Search the material below for "will" and copy every line where it occurs.

------ Excerpted data ------

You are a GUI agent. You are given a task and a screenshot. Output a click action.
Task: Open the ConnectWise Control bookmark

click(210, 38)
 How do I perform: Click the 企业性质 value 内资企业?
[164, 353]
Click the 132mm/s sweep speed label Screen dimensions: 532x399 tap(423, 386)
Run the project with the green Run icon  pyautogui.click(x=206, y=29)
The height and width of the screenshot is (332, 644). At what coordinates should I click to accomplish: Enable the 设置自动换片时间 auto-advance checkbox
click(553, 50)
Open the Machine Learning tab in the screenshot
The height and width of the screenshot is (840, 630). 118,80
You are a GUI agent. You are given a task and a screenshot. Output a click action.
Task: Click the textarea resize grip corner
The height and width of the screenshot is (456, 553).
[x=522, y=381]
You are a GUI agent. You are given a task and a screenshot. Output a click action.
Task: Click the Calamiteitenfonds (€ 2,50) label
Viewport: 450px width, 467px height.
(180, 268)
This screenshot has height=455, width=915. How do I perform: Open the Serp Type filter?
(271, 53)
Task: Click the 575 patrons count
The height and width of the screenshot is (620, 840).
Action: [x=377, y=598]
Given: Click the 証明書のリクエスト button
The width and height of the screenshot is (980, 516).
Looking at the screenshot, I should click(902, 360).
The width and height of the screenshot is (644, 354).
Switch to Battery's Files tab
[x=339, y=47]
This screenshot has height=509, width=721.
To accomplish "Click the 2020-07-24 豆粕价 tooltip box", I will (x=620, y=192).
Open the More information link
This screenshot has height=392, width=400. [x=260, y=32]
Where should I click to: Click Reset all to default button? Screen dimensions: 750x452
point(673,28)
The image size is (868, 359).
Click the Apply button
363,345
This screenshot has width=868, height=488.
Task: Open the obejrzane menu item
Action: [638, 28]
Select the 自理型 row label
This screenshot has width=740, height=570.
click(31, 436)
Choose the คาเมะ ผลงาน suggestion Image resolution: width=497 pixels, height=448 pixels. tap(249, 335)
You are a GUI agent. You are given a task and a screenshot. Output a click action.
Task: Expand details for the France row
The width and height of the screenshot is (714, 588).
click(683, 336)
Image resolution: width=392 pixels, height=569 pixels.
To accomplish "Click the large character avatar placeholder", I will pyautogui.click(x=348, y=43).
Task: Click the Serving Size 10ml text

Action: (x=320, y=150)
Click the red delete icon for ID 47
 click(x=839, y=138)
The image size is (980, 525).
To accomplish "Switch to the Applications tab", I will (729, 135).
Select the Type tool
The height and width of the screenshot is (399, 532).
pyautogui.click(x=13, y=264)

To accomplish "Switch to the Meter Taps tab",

------

◆ Task answer
To accomplish "Click the 2020-07-24 豆粕价 tooltip box", I will (x=620, y=192).
To accomplish "Click the large character avatar placeholder", I will pyautogui.click(x=348, y=43).
To accomplish "Switch to the Applications tab", I will (729, 135).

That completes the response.